Por Joaquim Falcão
Diretor da FGV Direito Rio
Medo diante de três acontecimentos. Primeiro, a
capacidade de a Lava Jato, com a Procuradoria Geral da República, continuar
revelando fatos indignantes. Segundo, a inédita decisão do Supremo de prender
um congressista. Terceiro, a decisão do PT de não o apoiar na Comissão de
Ética.
Não se trata mais de saber se tem conta na Suíça ou
não. Se se mentiu ou não aos colegas. Tudo fica pequeno quando a alma é
pequena. A eventual conduta ilegal de Eduardo Cunha agora é outra. É maior.
Fácil perceber.
As prerrogativas de decidir pauta, horário das
sessões, prioridades de votação, encaminhamento ou não dos pedidos de
impeachment, por exemplo, não são prerrogativas do “cidadão” Eduardo Cunha. Nem
mesmo do “deputado“ Eduardo Cunha. São prerrogativas públicas do cargo de
“presidente da Câmara”.
Como prerrogativas públicas, não podem ser
apropriadas por interesses privados. É como se um policial usasse a viatura
pública, que tem finalidade de garantir a segurança da coletividade, para ir à
praia com a família. Ou o delegado deixasse de registrar uma queixa porque é
contra um parente seu.
Em suma: o presidente da Câmara, Eduardo Cunha,
estaria usando da prerrogativa pública para a proteção privada do cidadão
Eduardo Cunha. São papéis com direitos e deveres distintos. Não se confundem.

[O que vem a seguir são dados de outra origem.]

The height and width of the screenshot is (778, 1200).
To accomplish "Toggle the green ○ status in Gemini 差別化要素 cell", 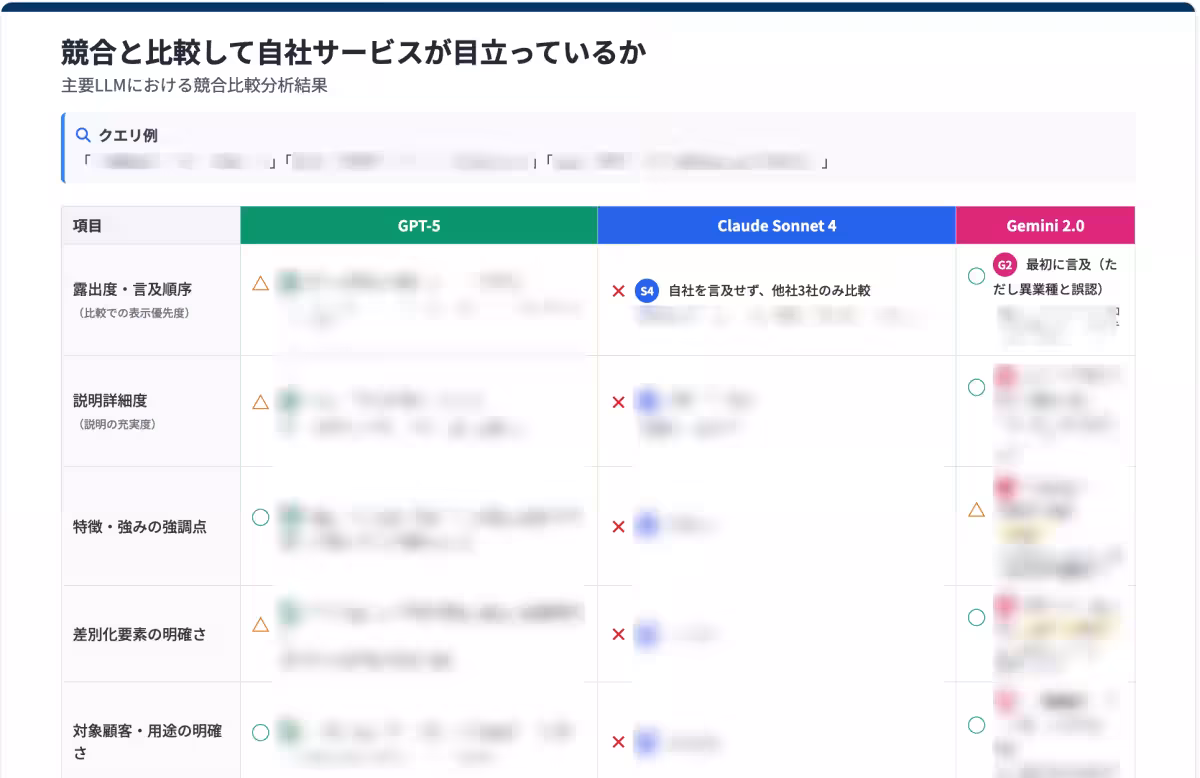I will 976,617.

Não é por menos que vários juristas consideram, e
já começam a surgir, junto ao Supremo, tentativas de caracterizar esta
ilegalidade.
Será prevaricação? Diz o Código Penal, no artigo
319: Retardar ou deixar de praticar, indevidamente, ato de ofício, ou
praticá-lo contra disposição expressa de lei, para satisfazer interesse ou
sentimento pessoal.
Será desvio de finalidade? Diz o artigo 2º, e, da
Lei de Ação Popular: o desvio de finalidade se verifica quando o agente pratica
o ato visando a fim diverso daquele previsto, explícita ou implicitamente, na
regra de competência.
Será coação no curso do processo? Diz o artigo 344
do Código Penal: Usar de violência ou grave ameaça, com o fim de favorecer
interesse próprio ou alheio, contra autoridade, parte, ou qualquer outra pessoa
que funciona ou é chamada a intervir em processo judicial, policial ou
administrativo, ou em juízo arbitral.
Será ofensa ao princípio constitucional da
separação de poderes? Tentar impedir que os poderes funcionem livremente?
Quem decidirá é o Supremo.
A jurisprudência sugere que o Supremo dificilmente
avaliará se há ou não fato e motivo legal para o impeachment da presidente
Dilma. Esta decisão cabe ao Congresso.
Mas certamente será provocado a decidir sobre a
legalidade ou não do processo decisório que Eduardo Cunha estaria seguindo. O
Ministro Marco Aurélio já está ansioso por tanto.
Se o Supremo decidir que não houve ilegalidade da
parte de Cunha, o processo continua. Se ilegalizado, como essa ilegalidade
afetará o pedido de impeachment em curso? Afasta-se o Presidente da Câmara? O
processo deve parar, ou mesmo assim continuar?
Pode ainda o Supremo não decidir nada. Esperar para
ver.
O Supremo nada decidir significa que quem comanda o
país é o círculo vicioso da crise econômica e o círculo virtuoso dos mísseis da
Lava Jato.
Tem época que o direito molda a política. Em
outras, a política molda o direito. Hoje, não sabemos bem.